Whether insurance covers it depends on a person's health plan, but that could change under the health care plan President Barack Obama signed, Spain said.
Marsha Lanes, a genetic counselor at the National Organization for Rare Disorders, called the idea intriguing and said she sees its potential to reduce and perhaps one day eradicate some diseases. But she had concerns, including how the test results would be validated.
Lanes said she's also concerned about oversight because tests developed that way do not require Food and Drug Administration approval. The lab itself, however, must be certified by the Centers for Medicare and Medicaid Services.
The FDA said in a written statement that it is concerned about the "proliferation of laboratories offering tests without FDA oversight and some of those tests are increasingly complex. FDA has not announced plans to regulate the tests but is closely monitoring the industry."

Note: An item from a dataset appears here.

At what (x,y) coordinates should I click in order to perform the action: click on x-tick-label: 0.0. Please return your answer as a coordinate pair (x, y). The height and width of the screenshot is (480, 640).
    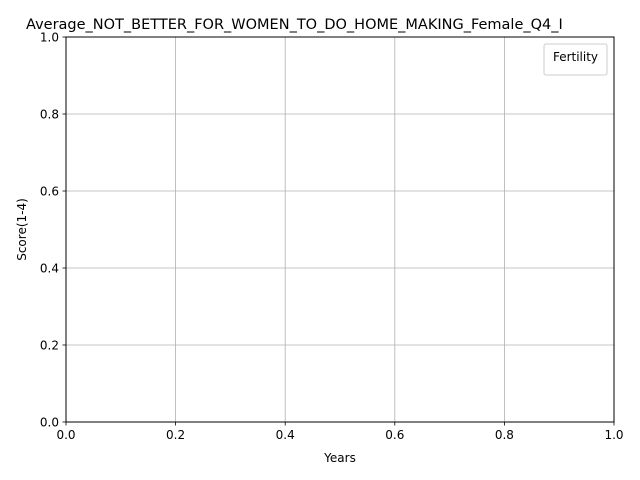
    Looking at the image, I should click on (66, 435).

Spain said the test would be continually validated by sending in samples from patients known to have a genetic disorder — unbeknownst to lab personnel — to ensure that lab technicians are finding the abnormalities.
Sustained by hope
Meanwhile, the Bensons are pushing forward to find a cure for their daughter. They realize the difficulty of that, but they have hope.
Last year, they asked to meet with the director of Baylor's Jan and Dan Duncan Neurological Research Institute, Dr. Huda Zoghbi, hoping to interest her in Batten disease.
The day before their visit, Dr. Andrea Ballabio — a former colleague of Zoghbi's at Baylor — arrived from Italy. He told Zoghbi that he and his team at the Telethon Institute of Genetics and Medicine in Naples, which does genetics research, had made a major discovery involving a genetic protein that helps clear clogged cells. They needed a lab to quickly apply the discovery to a neurological disease. Batten is caused by a buildup of proteins and fats in various cells.
Zoghbi said she had planned to tell the Bensons she couldn't help. But after Ballabio's visit, she suddenly had good news.
"It was a great opportunity to test this out in the case of Batten," Zoghbi said.
"It was quite a serendipity," Craig Benson said.
The Bensons dedicated $2.5 million from the foundation to get the lab started at Baylor, and Ballabio's colleague, Dr. Marco Sardiello, has moved there. He is pursing the work on Batten in a quest that could lead to a treatment or a cure — a process that takes years, Zoghbi said.
"The fact is, there really is hope," Craig Benson says in a video on the foundation's website, "\u2026 and we're part of it."
That carries them along, Charlotte Benson says in the same video, because Batten is "something that we live with every moment of every day. We can choose to drown ourselves in self-pity, or we can choose to do something to try to make a difference, and that gives us hope."